I'm aiming to re-home the Chocolate Gouramis to some-one who already has a colony and after that I may have a bit of a swap around.

cheers Darrel


----------



## BigTom (23 Feb 2014)

dw1305 said:


> They were labelled as P. "sumatranus", so a newly flattened ex rain-forest in Sumatra looks like a possible origin, and "Bintan" is from Sumatra.



If they are _sumatranus_ then that's a good find.

Parosphromenus Project :: Topic: P. sumatranus mixed with bintan(?) in Nederland (1/2)

sumatranus

I agree on them being hard to resist in a LFS - you just know they're 99% doomed if you don't pick them up.


----------



## dw1305 (23 Feb 2014)

Hi all,


> I agree on them being hard to resist in a LFS - you just know they're 99% doomed if you don't pick them up.


Difficult isn't it? It is like being able to buy a Tarsier or an Orangutan in your local shop, it is just wrong, but if you don't buy the ones in the LFS they are doomed: <http://www.parosphromenus-project.org/en/politic/actual/biodiversity.html>.

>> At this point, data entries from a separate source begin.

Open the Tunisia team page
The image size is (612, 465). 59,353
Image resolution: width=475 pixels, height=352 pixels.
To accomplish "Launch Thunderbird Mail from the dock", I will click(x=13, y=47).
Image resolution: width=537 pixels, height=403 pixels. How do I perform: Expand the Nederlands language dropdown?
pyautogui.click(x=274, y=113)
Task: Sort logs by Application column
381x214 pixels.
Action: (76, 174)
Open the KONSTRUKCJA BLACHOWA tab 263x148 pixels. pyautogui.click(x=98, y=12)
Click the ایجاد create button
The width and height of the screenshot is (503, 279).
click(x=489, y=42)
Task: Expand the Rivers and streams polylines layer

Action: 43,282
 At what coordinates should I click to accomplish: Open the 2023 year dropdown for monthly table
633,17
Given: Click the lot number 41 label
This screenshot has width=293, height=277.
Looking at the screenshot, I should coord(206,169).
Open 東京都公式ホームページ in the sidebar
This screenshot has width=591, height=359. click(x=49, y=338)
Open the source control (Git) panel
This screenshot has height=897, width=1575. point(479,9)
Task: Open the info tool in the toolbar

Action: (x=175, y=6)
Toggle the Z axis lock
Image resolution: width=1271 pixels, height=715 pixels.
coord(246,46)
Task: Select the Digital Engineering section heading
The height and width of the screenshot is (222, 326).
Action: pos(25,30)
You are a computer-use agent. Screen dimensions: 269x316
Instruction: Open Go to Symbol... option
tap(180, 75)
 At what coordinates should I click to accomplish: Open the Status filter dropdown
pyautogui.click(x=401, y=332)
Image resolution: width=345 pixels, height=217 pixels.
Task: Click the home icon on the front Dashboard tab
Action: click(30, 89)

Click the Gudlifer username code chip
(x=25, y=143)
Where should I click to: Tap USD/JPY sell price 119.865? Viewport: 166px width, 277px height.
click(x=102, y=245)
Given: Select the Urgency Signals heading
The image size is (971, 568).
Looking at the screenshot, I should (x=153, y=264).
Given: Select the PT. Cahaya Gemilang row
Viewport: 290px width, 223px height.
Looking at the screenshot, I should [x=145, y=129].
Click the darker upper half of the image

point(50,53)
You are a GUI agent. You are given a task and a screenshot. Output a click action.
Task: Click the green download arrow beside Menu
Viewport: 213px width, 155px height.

I saw the sumatranus post, (and your and Lee's postings). I think quite a few of us have been having a close look at the "Parosphromenus project" forum recently.

cheers Darrel


----------



## Alastair (23 Feb 2014)

dw1305 said:


> Hi all,
> Difficult isn't it? It is like being able to buy a Tarsier or an Orangutan in your local shop, it is just wrong, but if you don't buy the ones in the LFS they are doomed: <http://www.parosphromenus-project.org/en/politic/actual/biodiversity.html>.
> 
> I saw the sumatranus post, (and your and Lee's postings). I think quite a few of us have been having a close look at the "Parosphromenus project" forum recently.
> ...



On it all the time but havent registered. I think id go against their consensus of needing small tanks for them :/


----------



## BigTom (23 Feb 2014)

Alastair said:


> On it all the time but havent registered. I think id go against their consensus of needing small tanks for them :/



I think the fact you've got them breeding means you'll meet with nothing but interest and congratulations


----------



## Lee Sweeting (23 Feb 2014)

dw1305 said:


> Hi all, No I only bought a pair (they were an impulsive purchase in MA at Brislington on the way back from a funeral, which may have effected me), they looked very sad for themselves, they colored up really quickly, but both proved to be males. They live in the back of the lab. and I don't see them for months at a time. There is one in the left of the photo, just above the dead leaf, and the other is facing to towards us, about 6 cm to the right of it.
> They have spectacular blue iridescence in their fins <  Parosphromenus sp. &#8216;Sentang&#8217; (Parosphromenus sp. sintangensis) &mdash; Seriously Fish> and usually when I've seen them they have been displaying at each other (fins out, head down), other times they don't venture out of the jungle very often.
> 
> 
> ...



Ah! I don't blame you mate, i always feel sorry for them too. However when i picked mine up they were housed in the shops CRS tank, so the water would have probably been fairly soft and acidic... So it was nice to see them in fairly good condition. I have seen them in tap water though and they always look terrible. 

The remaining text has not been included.